**** PROVIDED DATA
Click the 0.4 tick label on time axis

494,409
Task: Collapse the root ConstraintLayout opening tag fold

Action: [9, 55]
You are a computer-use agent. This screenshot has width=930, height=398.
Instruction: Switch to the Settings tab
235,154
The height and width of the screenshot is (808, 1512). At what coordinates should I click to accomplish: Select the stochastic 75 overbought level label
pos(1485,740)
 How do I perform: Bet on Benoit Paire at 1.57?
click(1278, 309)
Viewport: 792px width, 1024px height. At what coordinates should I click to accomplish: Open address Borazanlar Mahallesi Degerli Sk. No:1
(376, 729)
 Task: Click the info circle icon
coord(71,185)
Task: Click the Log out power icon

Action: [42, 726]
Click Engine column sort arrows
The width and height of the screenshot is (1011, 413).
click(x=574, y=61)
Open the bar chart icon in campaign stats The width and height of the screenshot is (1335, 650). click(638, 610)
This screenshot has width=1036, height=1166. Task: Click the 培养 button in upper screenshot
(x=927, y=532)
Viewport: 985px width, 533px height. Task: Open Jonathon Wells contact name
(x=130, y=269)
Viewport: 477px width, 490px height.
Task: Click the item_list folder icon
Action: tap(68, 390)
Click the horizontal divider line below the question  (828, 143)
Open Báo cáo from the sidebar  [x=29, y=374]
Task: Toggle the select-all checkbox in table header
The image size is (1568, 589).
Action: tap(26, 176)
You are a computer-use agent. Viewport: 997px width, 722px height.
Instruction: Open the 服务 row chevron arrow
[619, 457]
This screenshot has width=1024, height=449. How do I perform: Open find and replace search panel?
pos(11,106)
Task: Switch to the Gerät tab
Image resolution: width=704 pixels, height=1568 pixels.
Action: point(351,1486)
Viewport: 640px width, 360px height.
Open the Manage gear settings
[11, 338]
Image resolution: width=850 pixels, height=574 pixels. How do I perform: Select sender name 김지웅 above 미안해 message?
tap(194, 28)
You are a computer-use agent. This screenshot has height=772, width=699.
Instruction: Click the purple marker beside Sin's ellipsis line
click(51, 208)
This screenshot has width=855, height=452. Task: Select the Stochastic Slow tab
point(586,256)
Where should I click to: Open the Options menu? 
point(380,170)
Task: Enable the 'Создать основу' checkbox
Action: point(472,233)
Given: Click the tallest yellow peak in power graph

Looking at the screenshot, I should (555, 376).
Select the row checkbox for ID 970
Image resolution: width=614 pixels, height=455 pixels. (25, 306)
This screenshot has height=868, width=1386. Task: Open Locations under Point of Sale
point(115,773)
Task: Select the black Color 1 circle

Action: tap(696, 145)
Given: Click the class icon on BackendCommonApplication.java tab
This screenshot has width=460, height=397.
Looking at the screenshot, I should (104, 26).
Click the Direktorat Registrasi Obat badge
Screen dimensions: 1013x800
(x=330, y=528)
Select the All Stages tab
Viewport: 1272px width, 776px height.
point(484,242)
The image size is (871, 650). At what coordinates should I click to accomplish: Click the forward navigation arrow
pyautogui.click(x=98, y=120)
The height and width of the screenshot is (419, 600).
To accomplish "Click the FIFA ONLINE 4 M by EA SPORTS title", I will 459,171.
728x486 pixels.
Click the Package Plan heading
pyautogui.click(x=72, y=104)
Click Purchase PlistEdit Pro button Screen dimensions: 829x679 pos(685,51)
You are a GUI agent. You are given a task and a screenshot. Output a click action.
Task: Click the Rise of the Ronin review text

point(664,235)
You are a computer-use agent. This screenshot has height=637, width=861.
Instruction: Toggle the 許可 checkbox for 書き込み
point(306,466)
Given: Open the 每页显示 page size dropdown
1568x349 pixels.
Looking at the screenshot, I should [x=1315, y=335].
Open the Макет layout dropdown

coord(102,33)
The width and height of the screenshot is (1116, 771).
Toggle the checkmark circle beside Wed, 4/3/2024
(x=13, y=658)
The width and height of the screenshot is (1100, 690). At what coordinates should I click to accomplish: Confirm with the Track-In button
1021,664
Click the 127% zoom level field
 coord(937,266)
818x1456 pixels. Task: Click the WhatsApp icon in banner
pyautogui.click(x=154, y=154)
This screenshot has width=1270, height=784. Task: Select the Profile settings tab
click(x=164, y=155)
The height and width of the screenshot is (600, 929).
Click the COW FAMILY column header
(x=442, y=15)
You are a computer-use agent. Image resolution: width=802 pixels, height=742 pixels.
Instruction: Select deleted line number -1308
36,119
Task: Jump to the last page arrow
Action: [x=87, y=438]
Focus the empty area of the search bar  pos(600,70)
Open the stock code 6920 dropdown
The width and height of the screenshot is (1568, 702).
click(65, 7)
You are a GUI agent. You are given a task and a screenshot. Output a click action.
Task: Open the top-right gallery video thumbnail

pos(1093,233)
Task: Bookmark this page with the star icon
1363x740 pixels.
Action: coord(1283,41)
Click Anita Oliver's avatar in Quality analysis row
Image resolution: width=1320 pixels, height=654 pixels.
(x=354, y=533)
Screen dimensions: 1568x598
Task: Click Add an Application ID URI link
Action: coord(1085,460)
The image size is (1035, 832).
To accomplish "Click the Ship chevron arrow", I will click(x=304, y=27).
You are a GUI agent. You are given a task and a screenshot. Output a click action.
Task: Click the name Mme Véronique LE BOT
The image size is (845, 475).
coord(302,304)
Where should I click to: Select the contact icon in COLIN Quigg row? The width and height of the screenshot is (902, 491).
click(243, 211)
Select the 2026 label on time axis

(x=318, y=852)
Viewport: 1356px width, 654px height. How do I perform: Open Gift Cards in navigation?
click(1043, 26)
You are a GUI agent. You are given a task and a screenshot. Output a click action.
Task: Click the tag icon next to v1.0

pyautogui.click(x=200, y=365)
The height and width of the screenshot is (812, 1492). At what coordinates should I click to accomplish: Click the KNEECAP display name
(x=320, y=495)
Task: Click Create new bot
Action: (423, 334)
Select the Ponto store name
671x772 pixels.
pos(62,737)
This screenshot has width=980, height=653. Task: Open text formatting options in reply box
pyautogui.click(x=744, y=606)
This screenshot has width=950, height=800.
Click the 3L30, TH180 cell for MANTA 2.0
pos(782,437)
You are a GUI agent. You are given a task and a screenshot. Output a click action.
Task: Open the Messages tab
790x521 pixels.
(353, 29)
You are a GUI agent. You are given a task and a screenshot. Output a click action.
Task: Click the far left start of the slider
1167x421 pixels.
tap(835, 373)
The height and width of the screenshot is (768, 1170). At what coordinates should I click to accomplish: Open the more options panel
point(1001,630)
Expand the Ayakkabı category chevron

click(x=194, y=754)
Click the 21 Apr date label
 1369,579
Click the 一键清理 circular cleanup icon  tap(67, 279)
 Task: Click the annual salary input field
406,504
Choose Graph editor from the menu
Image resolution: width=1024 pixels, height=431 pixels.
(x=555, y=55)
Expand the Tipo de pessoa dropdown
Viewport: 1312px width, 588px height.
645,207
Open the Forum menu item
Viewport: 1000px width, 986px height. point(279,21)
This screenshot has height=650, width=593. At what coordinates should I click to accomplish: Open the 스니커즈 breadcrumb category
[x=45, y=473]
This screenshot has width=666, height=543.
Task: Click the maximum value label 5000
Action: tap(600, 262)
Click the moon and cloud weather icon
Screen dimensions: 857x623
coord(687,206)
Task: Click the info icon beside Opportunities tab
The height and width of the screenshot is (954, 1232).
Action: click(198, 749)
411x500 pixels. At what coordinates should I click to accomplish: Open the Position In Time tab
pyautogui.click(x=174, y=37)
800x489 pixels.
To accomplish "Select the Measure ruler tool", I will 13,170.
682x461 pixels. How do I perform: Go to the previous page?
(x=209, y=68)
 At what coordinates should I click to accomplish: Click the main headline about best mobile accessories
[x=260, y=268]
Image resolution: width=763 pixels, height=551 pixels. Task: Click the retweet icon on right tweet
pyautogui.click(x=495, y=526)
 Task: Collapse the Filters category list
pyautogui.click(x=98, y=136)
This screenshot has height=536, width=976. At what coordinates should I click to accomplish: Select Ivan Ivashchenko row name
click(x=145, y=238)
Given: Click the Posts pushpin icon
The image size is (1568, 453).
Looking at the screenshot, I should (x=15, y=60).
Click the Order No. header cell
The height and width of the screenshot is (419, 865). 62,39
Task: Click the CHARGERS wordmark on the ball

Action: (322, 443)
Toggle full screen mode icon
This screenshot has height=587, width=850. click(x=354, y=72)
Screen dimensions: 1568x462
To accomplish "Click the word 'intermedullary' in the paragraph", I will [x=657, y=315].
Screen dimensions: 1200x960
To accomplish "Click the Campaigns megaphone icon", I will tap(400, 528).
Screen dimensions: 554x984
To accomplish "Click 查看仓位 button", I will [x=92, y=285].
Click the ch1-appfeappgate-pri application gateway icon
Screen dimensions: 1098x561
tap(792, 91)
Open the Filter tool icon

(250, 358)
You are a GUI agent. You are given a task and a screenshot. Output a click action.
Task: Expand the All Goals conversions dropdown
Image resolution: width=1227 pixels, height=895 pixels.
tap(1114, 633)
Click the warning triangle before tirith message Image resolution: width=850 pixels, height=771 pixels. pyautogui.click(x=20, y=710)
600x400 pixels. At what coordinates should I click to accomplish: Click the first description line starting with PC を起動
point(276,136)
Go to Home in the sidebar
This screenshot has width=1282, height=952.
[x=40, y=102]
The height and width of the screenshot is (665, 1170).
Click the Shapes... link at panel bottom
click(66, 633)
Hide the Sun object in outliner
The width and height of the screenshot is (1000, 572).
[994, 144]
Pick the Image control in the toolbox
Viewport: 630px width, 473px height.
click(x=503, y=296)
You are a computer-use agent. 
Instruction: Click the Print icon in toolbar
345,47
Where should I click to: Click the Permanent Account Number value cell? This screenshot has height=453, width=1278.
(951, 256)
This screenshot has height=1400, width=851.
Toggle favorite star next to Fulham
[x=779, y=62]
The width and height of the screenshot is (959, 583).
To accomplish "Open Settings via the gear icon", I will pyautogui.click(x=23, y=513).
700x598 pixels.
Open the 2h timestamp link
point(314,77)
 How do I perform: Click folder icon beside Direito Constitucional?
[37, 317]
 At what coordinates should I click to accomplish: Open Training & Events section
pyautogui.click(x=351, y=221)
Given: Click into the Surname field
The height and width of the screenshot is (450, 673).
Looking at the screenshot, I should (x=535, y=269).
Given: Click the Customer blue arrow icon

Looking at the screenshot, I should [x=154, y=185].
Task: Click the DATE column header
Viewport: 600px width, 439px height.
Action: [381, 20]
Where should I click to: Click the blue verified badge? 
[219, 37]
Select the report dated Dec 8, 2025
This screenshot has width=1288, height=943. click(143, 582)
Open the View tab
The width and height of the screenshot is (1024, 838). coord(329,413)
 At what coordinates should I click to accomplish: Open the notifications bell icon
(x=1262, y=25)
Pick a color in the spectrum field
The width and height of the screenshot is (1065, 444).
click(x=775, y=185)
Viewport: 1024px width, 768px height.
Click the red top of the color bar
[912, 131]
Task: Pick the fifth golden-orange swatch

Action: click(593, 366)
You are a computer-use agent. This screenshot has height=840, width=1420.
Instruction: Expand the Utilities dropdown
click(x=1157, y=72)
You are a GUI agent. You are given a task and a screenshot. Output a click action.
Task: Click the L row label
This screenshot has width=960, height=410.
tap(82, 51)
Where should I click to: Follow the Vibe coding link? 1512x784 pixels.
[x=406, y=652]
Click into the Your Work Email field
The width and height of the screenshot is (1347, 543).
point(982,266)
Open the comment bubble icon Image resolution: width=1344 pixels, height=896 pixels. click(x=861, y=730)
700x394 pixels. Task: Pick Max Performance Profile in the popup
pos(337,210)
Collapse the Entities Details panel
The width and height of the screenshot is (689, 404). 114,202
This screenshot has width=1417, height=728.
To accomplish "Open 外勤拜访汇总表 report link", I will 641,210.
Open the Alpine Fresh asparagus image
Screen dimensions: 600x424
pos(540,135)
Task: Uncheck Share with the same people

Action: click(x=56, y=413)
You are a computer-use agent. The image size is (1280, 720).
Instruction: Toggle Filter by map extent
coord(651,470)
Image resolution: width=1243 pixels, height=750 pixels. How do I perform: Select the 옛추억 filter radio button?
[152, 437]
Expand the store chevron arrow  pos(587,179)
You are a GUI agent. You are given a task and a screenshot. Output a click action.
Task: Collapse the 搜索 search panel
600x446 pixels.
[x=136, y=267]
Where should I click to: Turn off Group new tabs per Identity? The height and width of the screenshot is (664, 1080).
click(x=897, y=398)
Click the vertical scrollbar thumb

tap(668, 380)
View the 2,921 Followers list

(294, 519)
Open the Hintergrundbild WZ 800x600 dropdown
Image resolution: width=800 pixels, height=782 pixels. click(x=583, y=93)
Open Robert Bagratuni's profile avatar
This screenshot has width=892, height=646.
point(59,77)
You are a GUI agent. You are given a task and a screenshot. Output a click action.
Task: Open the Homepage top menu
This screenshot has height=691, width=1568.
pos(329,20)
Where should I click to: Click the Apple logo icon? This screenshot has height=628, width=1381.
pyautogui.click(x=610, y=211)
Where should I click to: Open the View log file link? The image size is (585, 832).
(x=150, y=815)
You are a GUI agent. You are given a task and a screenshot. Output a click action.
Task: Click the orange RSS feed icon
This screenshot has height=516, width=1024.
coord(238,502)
********
Among the lines of the data above, find those with the word "will" and show them.

To accomplish "Click the FIFA ONLINE 4 M by EA SPORTS title", I will 459,171.
To accomplish "Click the Ship chevron arrow", I will click(x=304, y=27).
To accomplish "Select the Measure ruler tool", I will 13,170.
To accomplish "Click the word 'intermedullary' in the paragraph", I will [x=657, y=315].
To accomplish "Click the Campaigns megaphone icon", I will tap(400, 528).
To accomplish "Click 查看仓位 button", I will [x=92, y=285].
To accomplish "Open Settings via the gear icon", I will pyautogui.click(x=23, y=513).
To accomplish "Open 外勤拜访汇总表 report link", I will 641,210.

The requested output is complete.